Moreover, the model also addresses the permutation invariance of particle sets by experimenting with ordering strategies. The paper finds that ordering particles exclusively in the prediction head significantly improves performance while maintaining the essential permutation invariance in the backbone model. This subtle yet critical adjustment ensures that the model can adapt to various downstream tasks without an implicit sequence bias.

Fine-Tuning and Evaluation

The pre-trained models are evaluated on several downstream tasks to measure their effectiveness:

  • In-context Classification: The model is fine-tuned and tested on the same JetClass dataset used for pre-training. The results demonstrate substantial performance improvements, particularly with small labeled datasets, underscoring the effectiveness of SSL pre-training.
  • Out-of-context Classification: To evaluate the generalizability of the learned representations, the model is pre-trained on a subset of classes and fine-tuned on new, unseen classes. The model continues to exhibit strong performance, indicating that the backbone has learned generalizable features useful across different particle jet categories.
  • Out-of-domain Classification: The model's adaptability to different datasets (RODEM) further validates its generalizability.
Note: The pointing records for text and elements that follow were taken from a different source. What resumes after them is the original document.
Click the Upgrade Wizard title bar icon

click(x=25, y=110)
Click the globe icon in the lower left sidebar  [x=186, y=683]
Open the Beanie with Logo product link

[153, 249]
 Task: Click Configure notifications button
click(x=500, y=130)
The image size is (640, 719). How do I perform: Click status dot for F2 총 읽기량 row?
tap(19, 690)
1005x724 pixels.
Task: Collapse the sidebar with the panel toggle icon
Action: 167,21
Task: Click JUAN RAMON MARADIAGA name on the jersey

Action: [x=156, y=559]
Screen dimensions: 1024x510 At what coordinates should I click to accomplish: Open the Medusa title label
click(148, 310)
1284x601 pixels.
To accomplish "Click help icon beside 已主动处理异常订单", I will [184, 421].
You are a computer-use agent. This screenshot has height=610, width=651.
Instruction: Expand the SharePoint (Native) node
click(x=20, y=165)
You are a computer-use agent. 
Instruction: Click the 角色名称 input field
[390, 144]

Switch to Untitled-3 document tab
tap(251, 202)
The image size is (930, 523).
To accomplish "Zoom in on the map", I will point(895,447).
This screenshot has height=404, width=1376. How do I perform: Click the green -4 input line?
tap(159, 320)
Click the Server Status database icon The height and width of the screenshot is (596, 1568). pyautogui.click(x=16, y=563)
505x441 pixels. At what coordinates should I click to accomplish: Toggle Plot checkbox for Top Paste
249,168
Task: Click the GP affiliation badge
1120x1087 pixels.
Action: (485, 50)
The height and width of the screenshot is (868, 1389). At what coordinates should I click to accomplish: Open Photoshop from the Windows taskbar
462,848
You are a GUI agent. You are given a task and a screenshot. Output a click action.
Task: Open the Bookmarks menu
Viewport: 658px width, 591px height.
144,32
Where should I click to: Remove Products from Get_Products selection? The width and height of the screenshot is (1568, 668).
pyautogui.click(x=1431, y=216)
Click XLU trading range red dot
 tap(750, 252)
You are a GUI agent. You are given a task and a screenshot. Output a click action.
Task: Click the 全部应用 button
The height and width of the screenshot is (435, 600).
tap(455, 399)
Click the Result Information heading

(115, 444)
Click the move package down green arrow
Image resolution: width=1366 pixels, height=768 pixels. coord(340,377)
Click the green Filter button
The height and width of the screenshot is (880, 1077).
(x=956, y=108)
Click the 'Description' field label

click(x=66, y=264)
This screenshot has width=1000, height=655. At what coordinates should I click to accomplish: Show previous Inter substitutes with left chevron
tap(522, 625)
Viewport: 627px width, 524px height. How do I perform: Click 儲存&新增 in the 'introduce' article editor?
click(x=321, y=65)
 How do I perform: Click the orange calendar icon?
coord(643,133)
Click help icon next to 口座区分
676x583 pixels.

Even with domain shifts, the pre-trained models show superior performance compared to models trained from scratch, highlighting their potential to mitigate domain-related discrepancies in HEP data analytics.

Additionally, the paper explores the utility of weakly supervised learning by using "noisy" labels in fine-tuning. The pre-trained models achieve significant improvements in performance compared to fully supervised models trained from scratch, suggesting their practical applicability in real-world scenarios where clean labels might not always be available.

Implications and Future Directions

The implications of adopting MPM in HEP are multifaceted. This approach can significantly reduce reliance on large labeled datasets, which are often expensive and time-consuming to generate. Moreover, the potential to mitigate domain shifts by pre-training on real experimental data while fine-tuning on simulated data opens new avenues for robust model deployment in high energy physics.

Future work could involve scaling the MPM framework with larger models and data sets, thus enhancing the representation learning capability further. Additionally, exploring other SSL techniques and their synergistic incorporation with MPM could yield more refined and powerful foundation models for HEP.

Furthermore, this paper sets a precedent for cross-domain application of SSL techniques, suggesting that methodologies successful in NLP and CV can be adapted for scientific data with appropriate modifications. This could spur innovation not just within HEP but across various scientific disciplines that deal with large, complex, and unlabeled datasets.

Conclusion

This paper presents a comprehensive approach to self-supervised learning in high energy physics, demonstrating the feasibility and advantages of masked particle modeling. The results underscore the potential of SSL to revolutionize data analysis in HEP, providing a pathway for more efficient and generalizable models capable of addressing the complexities inherent to high energy particle data.